> Task requirements
Edit the data below so that every instance of "icon" becomes "button", keeping all other text unchanged. Omit the pictures from your output.

(Records in a dataset)

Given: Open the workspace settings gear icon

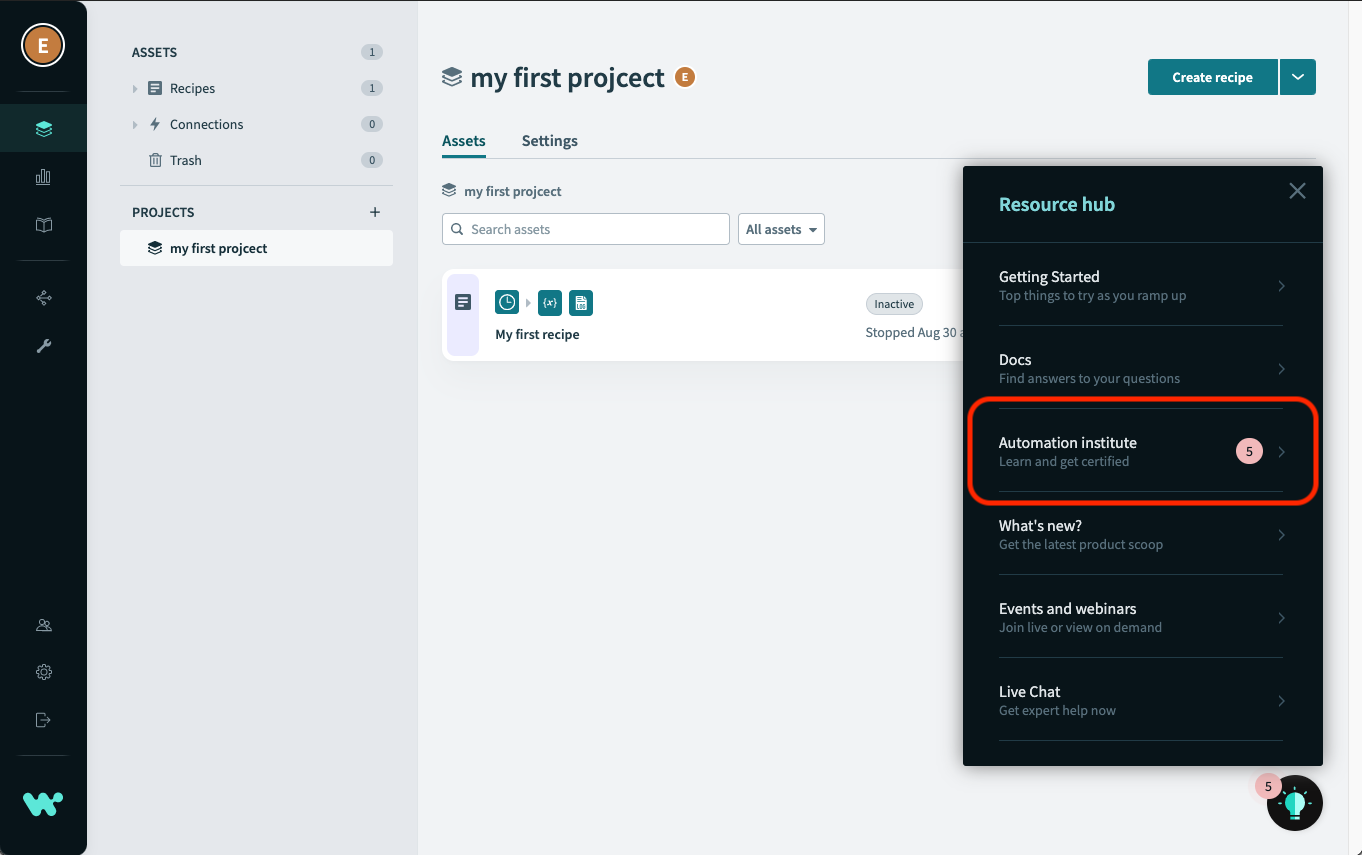Looking at the screenshot, I should [x=43, y=672].
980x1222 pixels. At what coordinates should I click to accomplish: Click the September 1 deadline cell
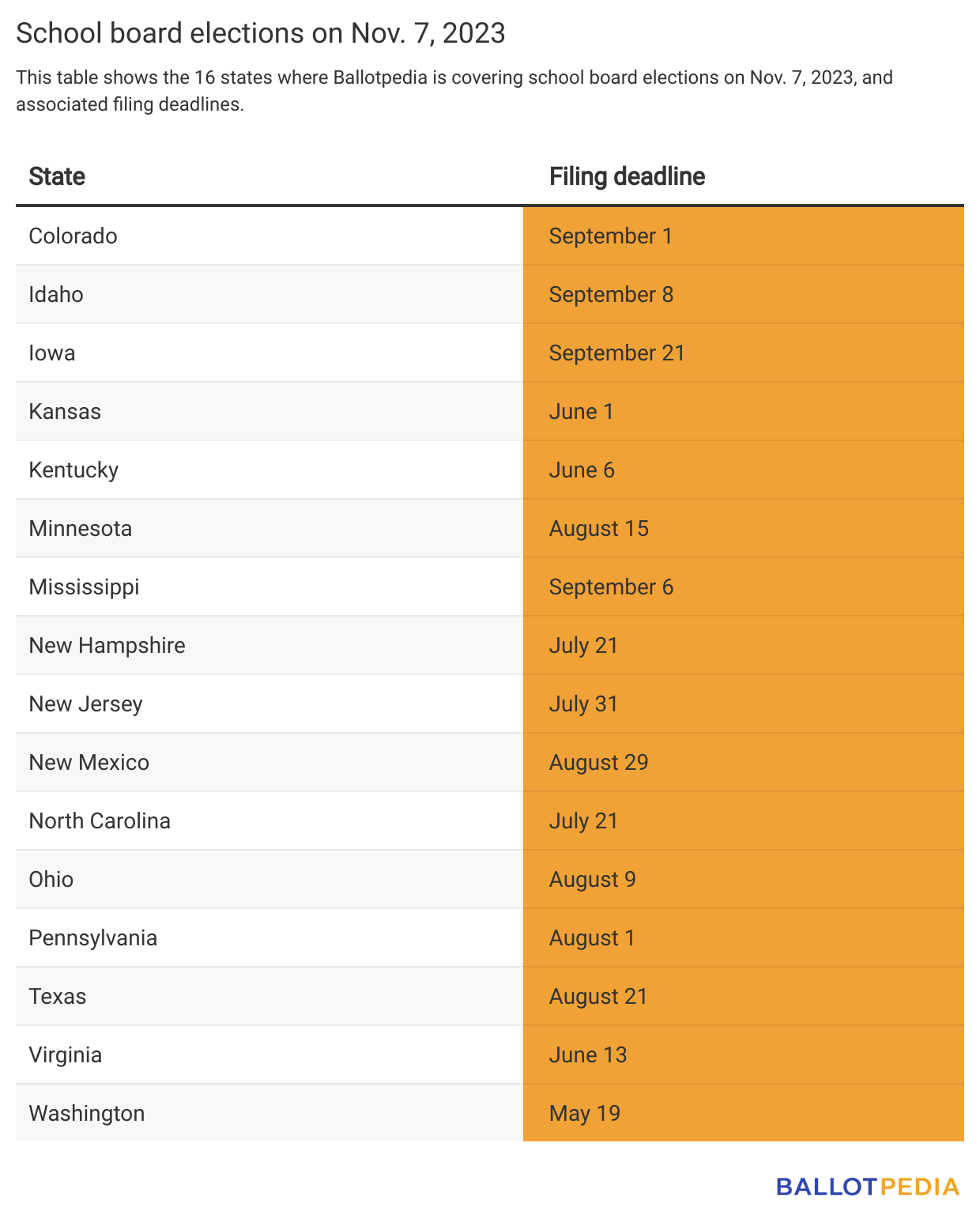[744, 236]
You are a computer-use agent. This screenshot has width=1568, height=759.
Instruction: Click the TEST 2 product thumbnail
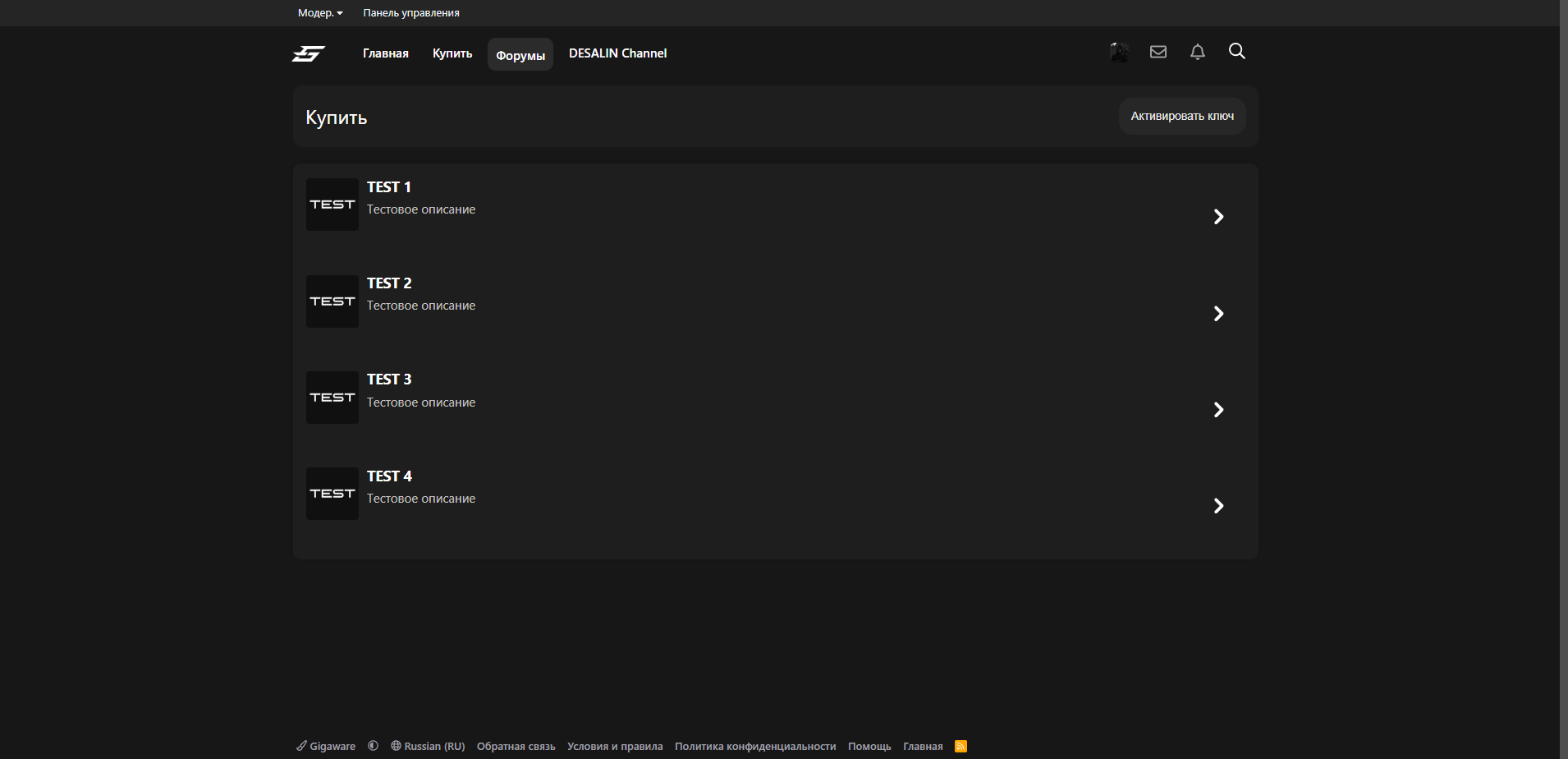coord(332,301)
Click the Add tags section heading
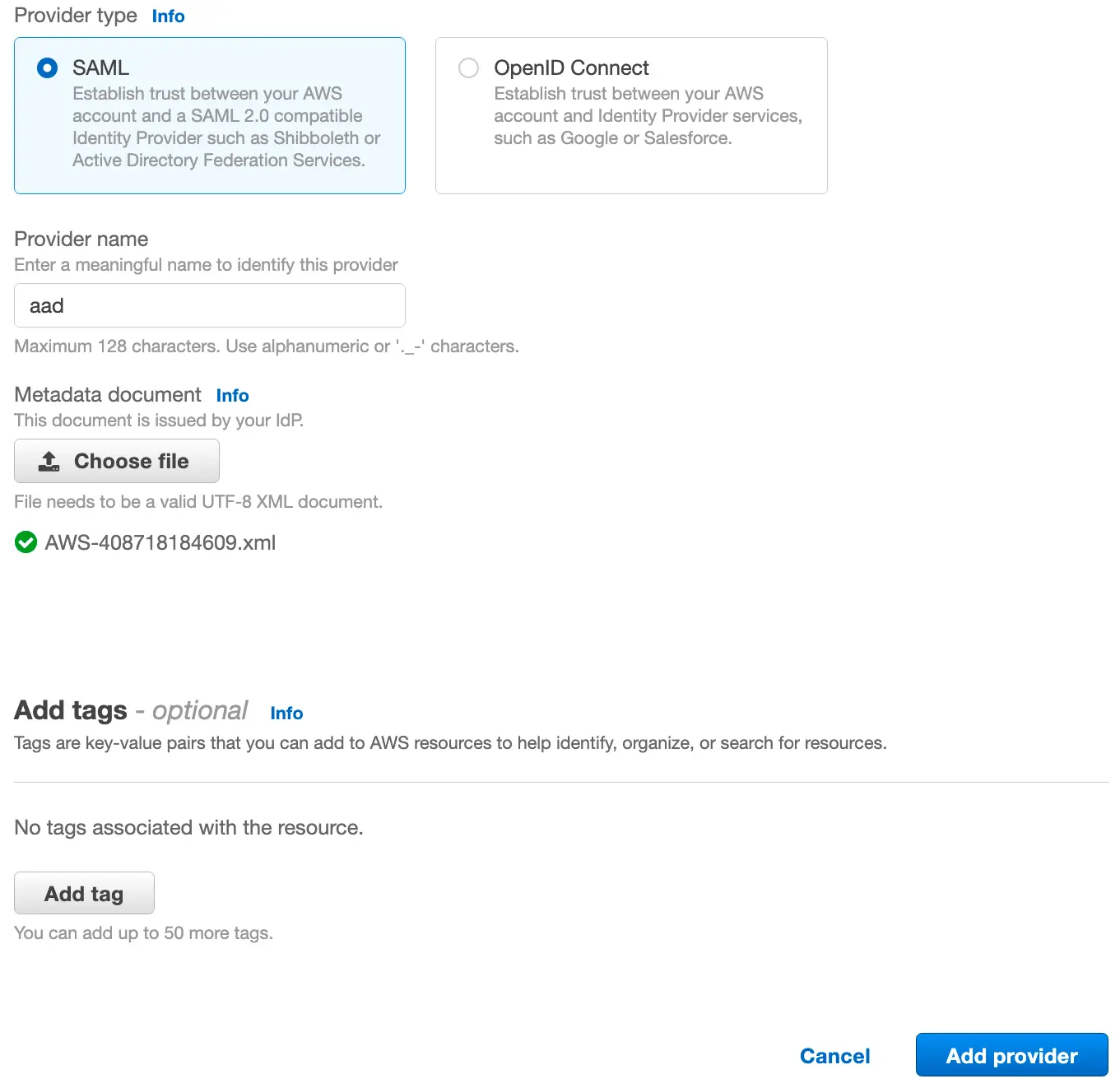Screen dimensions: 1120x1088 pyautogui.click(x=72, y=710)
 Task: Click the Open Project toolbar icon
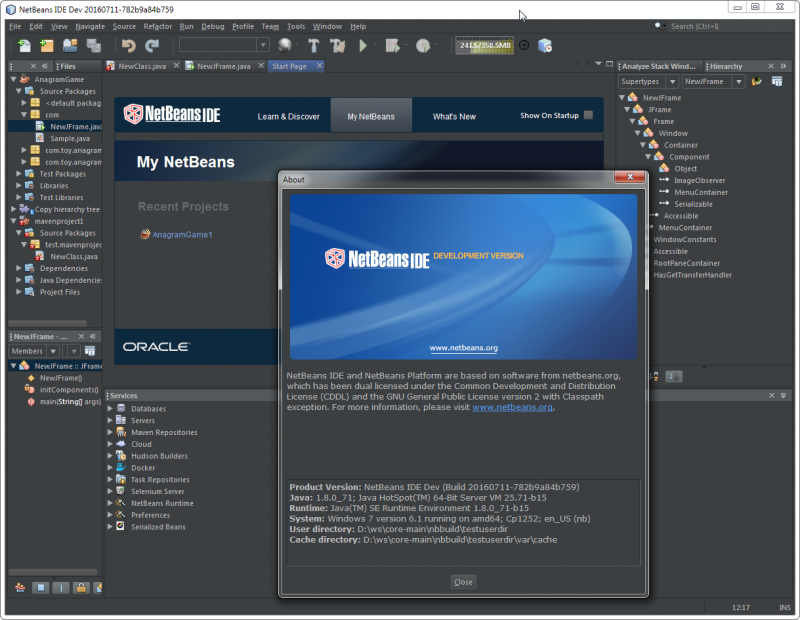pos(70,45)
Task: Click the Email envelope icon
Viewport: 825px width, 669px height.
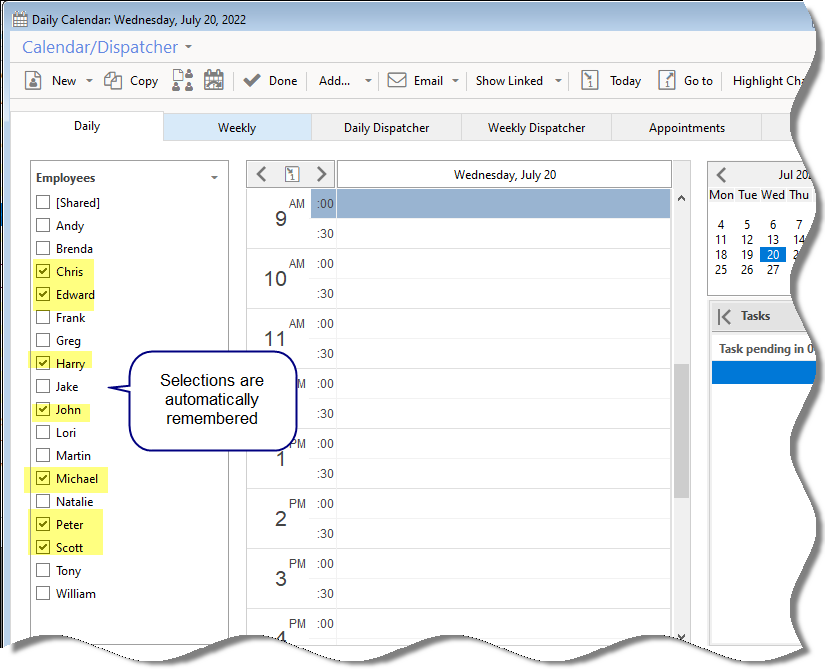Action: pos(397,81)
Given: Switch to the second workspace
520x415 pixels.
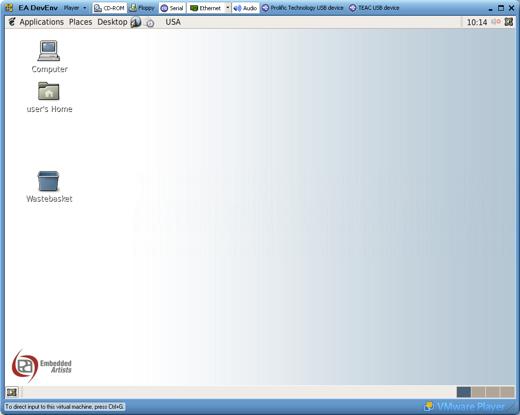Looking at the screenshot, I should (478, 392).
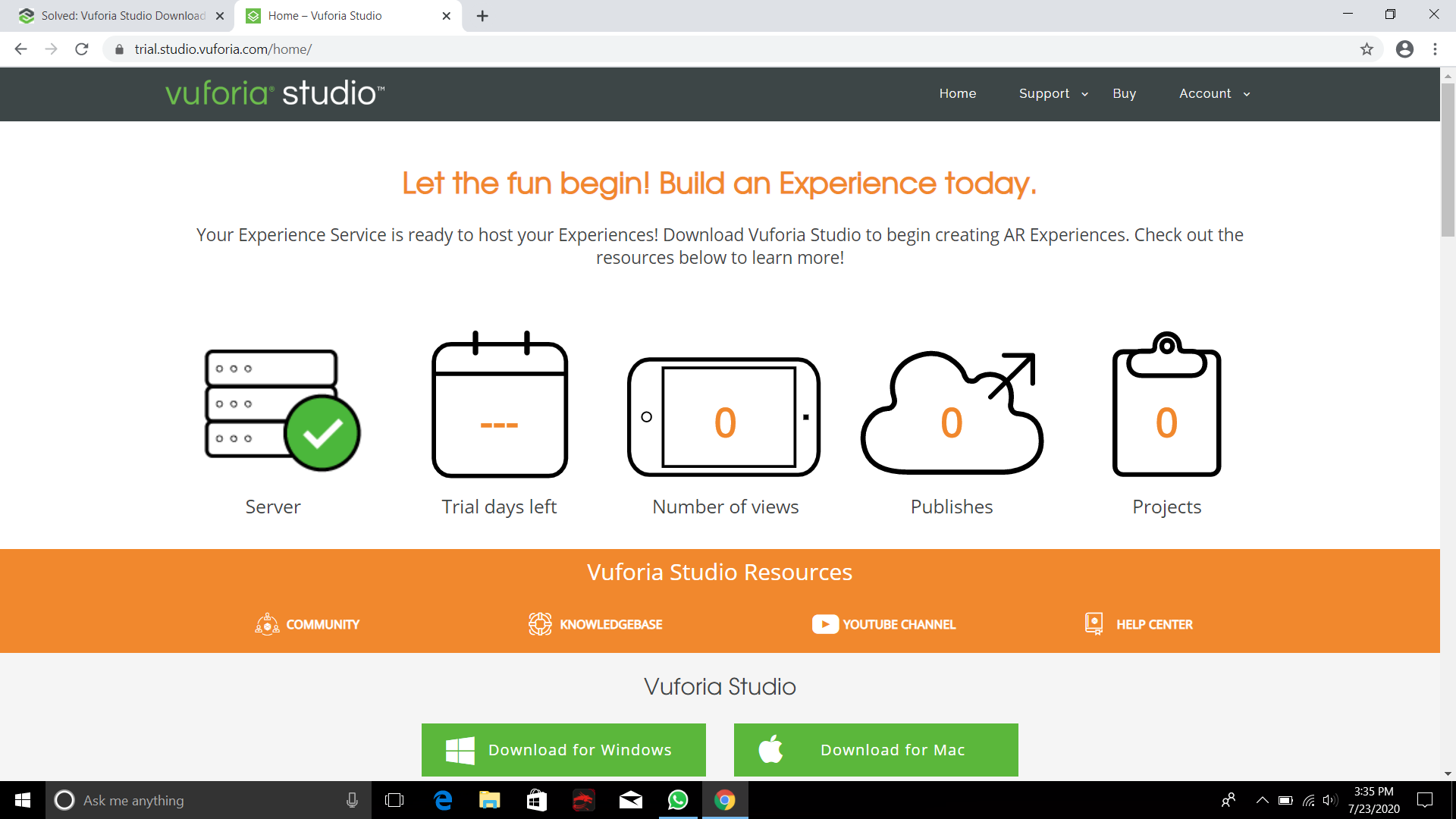Select Home in the navigation bar
The width and height of the screenshot is (1456, 819).
(x=957, y=93)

> Completed exercise
Given: Open the workspace settings gear button

Looking at the screenshot, I should [x=43, y=672].
980x1222 pixels. At what coordinates should I click to accomplish: Click the September 1 deadline cell
[744, 236]
You are a computer-use agent. This screenshot has width=1568, height=759.
Instruction: Click the TEST 2 product thumbnail
coord(332,301)
Click the Add tags section heading
Screen dimensions: 1120x1088 pyautogui.click(x=72, y=710)
 Task: Click the Open Project toolbar button
pos(70,45)
Task: Click the Email envelope button
Viewport: 825px width, 669px height.
Action: pos(397,81)
Given: Switch to the second workspace
520x415 pixels.
Looking at the screenshot, I should (478, 392).
Select Home in the navigation bar
The width and height of the screenshot is (1456, 819).
(x=957, y=93)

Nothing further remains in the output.